+++ Records for this exercise +++

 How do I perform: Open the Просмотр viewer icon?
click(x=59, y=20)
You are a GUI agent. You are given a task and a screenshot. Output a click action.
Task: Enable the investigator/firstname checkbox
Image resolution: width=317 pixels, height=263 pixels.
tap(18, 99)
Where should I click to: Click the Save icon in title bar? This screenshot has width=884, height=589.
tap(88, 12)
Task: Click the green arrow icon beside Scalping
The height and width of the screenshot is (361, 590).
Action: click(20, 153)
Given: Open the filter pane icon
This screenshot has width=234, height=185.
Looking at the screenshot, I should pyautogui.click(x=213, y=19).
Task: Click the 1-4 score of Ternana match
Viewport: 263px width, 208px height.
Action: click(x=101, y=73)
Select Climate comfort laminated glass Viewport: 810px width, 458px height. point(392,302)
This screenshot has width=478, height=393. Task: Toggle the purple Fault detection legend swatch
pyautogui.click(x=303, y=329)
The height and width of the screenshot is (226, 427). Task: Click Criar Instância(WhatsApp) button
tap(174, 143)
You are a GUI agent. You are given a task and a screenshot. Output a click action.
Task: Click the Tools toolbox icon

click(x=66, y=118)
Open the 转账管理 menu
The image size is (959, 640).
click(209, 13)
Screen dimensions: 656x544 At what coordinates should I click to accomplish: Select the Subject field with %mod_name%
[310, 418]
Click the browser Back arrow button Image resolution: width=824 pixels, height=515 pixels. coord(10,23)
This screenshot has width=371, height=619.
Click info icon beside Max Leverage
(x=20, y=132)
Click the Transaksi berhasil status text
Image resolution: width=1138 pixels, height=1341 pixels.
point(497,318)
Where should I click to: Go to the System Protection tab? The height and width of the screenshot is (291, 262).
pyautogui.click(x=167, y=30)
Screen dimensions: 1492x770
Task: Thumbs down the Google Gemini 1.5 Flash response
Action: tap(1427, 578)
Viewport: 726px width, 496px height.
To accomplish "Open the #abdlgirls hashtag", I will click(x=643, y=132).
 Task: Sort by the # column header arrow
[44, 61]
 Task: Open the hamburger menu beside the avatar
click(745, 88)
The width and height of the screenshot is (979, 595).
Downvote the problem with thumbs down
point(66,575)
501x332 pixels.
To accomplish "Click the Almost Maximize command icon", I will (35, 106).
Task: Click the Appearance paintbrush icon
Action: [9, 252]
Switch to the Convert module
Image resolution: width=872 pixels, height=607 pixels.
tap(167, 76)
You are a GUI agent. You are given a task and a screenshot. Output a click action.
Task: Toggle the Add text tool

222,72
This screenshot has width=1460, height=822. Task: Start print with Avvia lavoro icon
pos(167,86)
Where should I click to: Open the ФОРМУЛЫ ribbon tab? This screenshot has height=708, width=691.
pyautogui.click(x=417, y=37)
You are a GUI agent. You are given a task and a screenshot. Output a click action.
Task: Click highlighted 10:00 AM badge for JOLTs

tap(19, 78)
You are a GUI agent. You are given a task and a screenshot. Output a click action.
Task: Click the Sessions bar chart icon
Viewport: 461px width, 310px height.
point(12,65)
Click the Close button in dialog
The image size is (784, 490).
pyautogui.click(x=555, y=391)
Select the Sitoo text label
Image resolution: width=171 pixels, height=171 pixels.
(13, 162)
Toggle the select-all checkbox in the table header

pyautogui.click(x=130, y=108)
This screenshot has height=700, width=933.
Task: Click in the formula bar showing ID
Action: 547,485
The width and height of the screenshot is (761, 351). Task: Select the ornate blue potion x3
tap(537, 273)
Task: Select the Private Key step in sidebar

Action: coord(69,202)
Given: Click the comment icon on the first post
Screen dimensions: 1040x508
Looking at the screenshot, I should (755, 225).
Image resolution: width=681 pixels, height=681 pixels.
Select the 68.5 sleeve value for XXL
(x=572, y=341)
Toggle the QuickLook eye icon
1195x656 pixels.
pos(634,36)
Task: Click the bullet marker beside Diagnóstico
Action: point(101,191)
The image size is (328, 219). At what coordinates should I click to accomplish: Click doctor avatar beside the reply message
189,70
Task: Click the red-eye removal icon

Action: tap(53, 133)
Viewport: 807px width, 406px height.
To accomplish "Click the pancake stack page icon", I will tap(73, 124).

+++

* [Exercise]: Output the material again, line for line.

* [Result]:
 How do I perform: Open the Просмотр viewer icon?
click(x=59, y=20)
You are a GUI agent. You are given a task and a screenshot. Output a click action.
Task: Enable the investigator/firstname checkbox
Image resolution: width=317 pixels, height=263 pixels.
tap(18, 99)
Where should I click to: Click the Save icon in title bar? This screenshot has width=884, height=589.
tap(88, 12)
Task: Click the green arrow icon beside Scalping
The height and width of the screenshot is (361, 590).
Action: click(20, 153)
Given: Open the filter pane icon
This screenshot has width=234, height=185.
Looking at the screenshot, I should pyautogui.click(x=213, y=19).
Task: Click the 1-4 score of Ternana match
Viewport: 263px width, 208px height.
Action: click(x=101, y=73)
Select Climate comfort laminated glass Viewport: 810px width, 458px height. point(392,302)
This screenshot has width=478, height=393. Task: Toggle the purple Fault detection legend swatch
pyautogui.click(x=303, y=329)
The height and width of the screenshot is (226, 427). Task: Click Criar Instância(WhatsApp) button
tap(174, 143)
You are a GUI agent. You are given a task and a screenshot. Output a click action.
Task: Click the Tools toolbox icon

click(x=66, y=118)
Open the 转账管理 menu
The image size is (959, 640).
click(209, 13)
Screen dimensions: 656x544 At what coordinates should I click to accomplish: Select the Subject field with %mod_name%
[310, 418]
Click the browser Back arrow button Image resolution: width=824 pixels, height=515 pixels. coord(10,23)
This screenshot has width=371, height=619.
Click info icon beside Max Leverage
(x=20, y=132)
Click the Transaksi berhasil status text
Image resolution: width=1138 pixels, height=1341 pixels.
point(497,318)
Where should I click to: Go to the System Protection tab? The height and width of the screenshot is (291, 262).
pyautogui.click(x=167, y=30)
Screen dimensions: 1492x770
Task: Thumbs down the Google Gemini 1.5 Flash response
Action: tap(1427, 578)
Viewport: 726px width, 496px height.
To accomplish "Open the #abdlgirls hashtag", I will click(x=643, y=132).
 Task: Sort by the # column header arrow
[44, 61]
 Task: Open the hamburger menu beside the avatar
click(745, 88)
The width and height of the screenshot is (979, 595).
Downvote the problem with thumbs down
point(66,575)
501x332 pixels.
To accomplish "Click the Almost Maximize command icon", I will (35, 106).
Task: Click the Appearance paintbrush icon
Action: [9, 252]
Switch to the Convert module
Image resolution: width=872 pixels, height=607 pixels.
tap(167, 76)
You are a GUI agent. You are given a task and a screenshot. Output a click action.
Task: Toggle the Add text tool

222,72
This screenshot has width=1460, height=822. Task: Start print with Avvia lavoro icon
pos(167,86)
Where should I click to: Open the ФОРМУЛЫ ribbon tab? This screenshot has height=708, width=691.
pyautogui.click(x=417, y=37)
You are a GUI agent. You are given a task and a screenshot. Output a click action.
Task: Click highlighted 10:00 AM badge for JOLTs

tap(19, 78)
You are a GUI agent. You are given a task and a screenshot. Output a click action.
Task: Click the Sessions bar chart icon
Viewport: 461px width, 310px height.
point(12,65)
Click the Close button in dialog
The image size is (784, 490).
pyautogui.click(x=555, y=391)
Select the Sitoo text label
Image resolution: width=171 pixels, height=171 pixels.
(13, 162)
Toggle the select-all checkbox in the table header

pyautogui.click(x=130, y=108)
This screenshot has height=700, width=933.
Task: Click in the formula bar showing ID
Action: 547,485
The width and height of the screenshot is (761, 351). Task: Select the ornate blue potion x3
tap(537, 273)
Task: Select the Private Key step in sidebar

Action: coord(69,202)
Given: Click the comment icon on the first post
Screen dimensions: 1040x508
Looking at the screenshot, I should (755, 225).
Image resolution: width=681 pixels, height=681 pixels.
Select the 68.5 sleeve value for XXL
(x=572, y=341)
Toggle the QuickLook eye icon
1195x656 pixels.
pos(634,36)
Task: Click the bullet marker beside Diagnóstico
Action: point(101,191)
The image size is (328, 219). At what coordinates should I click to accomplish: Click doctor avatar beside the reply message
189,70
Task: Click the red-eye removal icon

Action: tap(53, 133)
Viewport: 807px width, 406px height.
To accomplish "Click the pancake stack page icon", I will tap(73, 124).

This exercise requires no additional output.